Output each entry exactly; skip nothing.
═════ DATA FOR REVIEW ═════
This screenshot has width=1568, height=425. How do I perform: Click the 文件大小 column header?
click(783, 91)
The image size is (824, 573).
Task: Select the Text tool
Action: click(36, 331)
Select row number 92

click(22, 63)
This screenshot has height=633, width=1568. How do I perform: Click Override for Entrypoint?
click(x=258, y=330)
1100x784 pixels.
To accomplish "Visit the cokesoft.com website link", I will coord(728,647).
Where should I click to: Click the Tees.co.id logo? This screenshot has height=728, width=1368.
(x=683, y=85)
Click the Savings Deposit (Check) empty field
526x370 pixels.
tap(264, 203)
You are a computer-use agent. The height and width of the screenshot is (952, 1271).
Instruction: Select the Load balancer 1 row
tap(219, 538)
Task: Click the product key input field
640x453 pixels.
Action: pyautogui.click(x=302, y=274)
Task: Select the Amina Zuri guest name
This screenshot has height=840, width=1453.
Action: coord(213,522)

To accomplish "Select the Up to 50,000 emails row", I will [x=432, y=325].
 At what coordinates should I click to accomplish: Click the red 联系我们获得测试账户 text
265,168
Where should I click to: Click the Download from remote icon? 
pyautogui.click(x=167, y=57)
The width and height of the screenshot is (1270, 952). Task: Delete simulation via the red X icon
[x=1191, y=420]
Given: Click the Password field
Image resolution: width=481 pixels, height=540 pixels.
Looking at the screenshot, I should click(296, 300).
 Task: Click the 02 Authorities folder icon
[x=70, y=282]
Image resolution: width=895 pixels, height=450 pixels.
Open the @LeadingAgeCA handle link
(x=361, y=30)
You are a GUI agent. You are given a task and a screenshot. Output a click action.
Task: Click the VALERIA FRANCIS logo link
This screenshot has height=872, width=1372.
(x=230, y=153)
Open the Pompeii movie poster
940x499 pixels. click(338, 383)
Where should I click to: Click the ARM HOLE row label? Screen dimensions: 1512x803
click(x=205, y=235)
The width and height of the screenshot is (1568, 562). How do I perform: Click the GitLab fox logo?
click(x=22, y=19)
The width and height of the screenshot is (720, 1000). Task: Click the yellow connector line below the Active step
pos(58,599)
═════
# RESULT:
This screenshot has width=1568, height=425. How do I perform: Click the 文件大小 column header?
click(783, 91)
The image size is (824, 573).
Task: Select the Text tool
Action: click(36, 331)
Select row number 92

click(22, 63)
This screenshot has height=633, width=1568. How do I perform: Click Override for Entrypoint?
click(x=258, y=330)
1100x784 pixels.
To accomplish "Visit the cokesoft.com website link", I will coord(728,647).
Where should I click to: Click the Tees.co.id logo? This screenshot has height=728, width=1368.
(x=683, y=85)
Click the Savings Deposit (Check) empty field
526x370 pixels.
tap(264, 203)
You are a computer-use agent. The height and width of the screenshot is (952, 1271).
Instruction: Select the Load balancer 1 row
tap(219, 538)
Task: Click the product key input field
640x453 pixels.
Action: pyautogui.click(x=302, y=274)
Task: Select the Amina Zuri guest name
This screenshot has height=840, width=1453.
Action: coord(213,522)

To accomplish "Select the Up to 50,000 emails row", I will [x=432, y=325].
 At what coordinates should I click to accomplish: Click the red 联系我们获得测试账户 text
265,168
Where should I click to: Click the Download from remote icon? 
pyautogui.click(x=167, y=57)
The width and height of the screenshot is (1270, 952). Task: Delete simulation via the red X icon
[x=1191, y=420]
Given: Click the Password field
Image resolution: width=481 pixels, height=540 pixels.
Looking at the screenshot, I should click(296, 300).
 Task: Click the 02 Authorities folder icon
[x=70, y=282]
Image resolution: width=895 pixels, height=450 pixels.
Open the @LeadingAgeCA handle link
(x=361, y=30)
You are a GUI agent. You are given a task and a screenshot. Output a click action.
Task: Click the VALERIA FRANCIS logo link
This screenshot has height=872, width=1372.
(x=230, y=153)
Open the Pompeii movie poster
940x499 pixels. click(338, 383)
Where should I click to: Click the ARM HOLE row label? Screen dimensions: 1512x803
click(x=205, y=235)
The width and height of the screenshot is (1568, 562). How do I perform: Click the GitLab fox logo?
click(x=22, y=19)
The width and height of the screenshot is (720, 1000). Task: Click the yellow connector line below the Active step
pos(58,599)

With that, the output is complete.